Monday, December 6, 2010

Frighteningly Wonderful

I now own a new bike. I've not had a new bike in 16 years. I think we paid 300 dollars for my Specialized Mountain Bike when we lived in Seattle, and that bike got a lot of use there, since I did not have a car. I even had panniers so I could do carry home groceries on my bike. (Obviously I had no kids then!) We lived on Queen Anne Hill, not too far up, luckily, and later on another hill near Green Lake. I loved my bike.

This summer, after watching David and a friend do a half ironman, I decided to do a sprint triathlon. My friend, who was watching her husband also do the half IM, also decided to do one, so we are training together. She's better than I am, but very encouraging and sweet, and most of all, she keeps me from giving up, and I hope I am encouraging to her as well. I joined a gym and we've been swimming. I really can't run but we've walked and tried to run. I'm sure I'm holding her back in that area...... she can run! The next thing was bike. So last week I took a spin class that made me re-think getting a new bike but just 2 days after that class..... guess what I own?

A new road bike.

And not just any new bike; one that is way better than someone like me deserves. Carbon fiber. Mavic wheels. Clip in pedals..... ah, clip in pedals. I'm scared of them! I'm scared of tiny thin wheels. I felt nearly invincible on my mountain bike and on this bike, I'm so frightened!

So for now, it sits in the house, on a trainer. I spend about an hour a day on it, trying to get used to it. There's a part of me that wants to leave it safe in the house..... in perfect condition, not a speck of dirt on its pure white frame, no nicks, dings or scratches, and yet I know that would be a waste. It was designed to go outside and be used, not sit in perfect condition inside with no risks.
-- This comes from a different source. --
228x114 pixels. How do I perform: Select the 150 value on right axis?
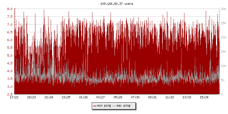[223, 52]
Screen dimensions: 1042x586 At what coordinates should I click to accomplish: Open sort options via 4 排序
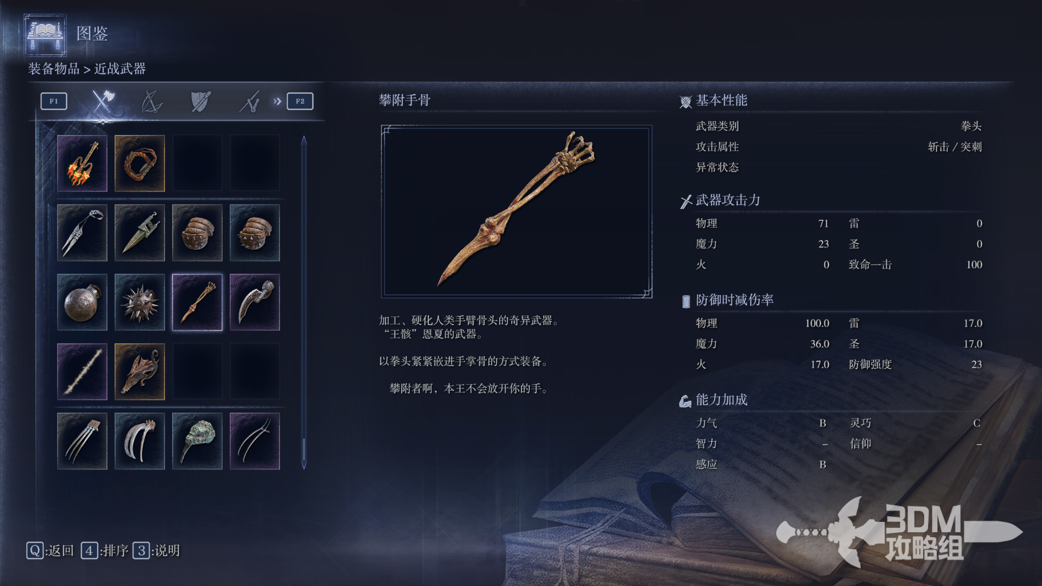tap(105, 551)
Sometimes I think it really would be easier to take no risks even in life. I don't want to get dinged up, scratched or bruised. I don't like doing things wrong, saying the wrong things, or just being open...it is a risk. And yet, isnt' that how God designed us? To be in community. It might be more risky, it might even hurt and get some scratches and bruises, but isn't it worth it?

Someday I'll have to take my bike on the road. I hope I enjoy it. It might even take some time to enjoy it, get comfortable and confident and familiar on it, but supposedly its also thrilling. I hope so.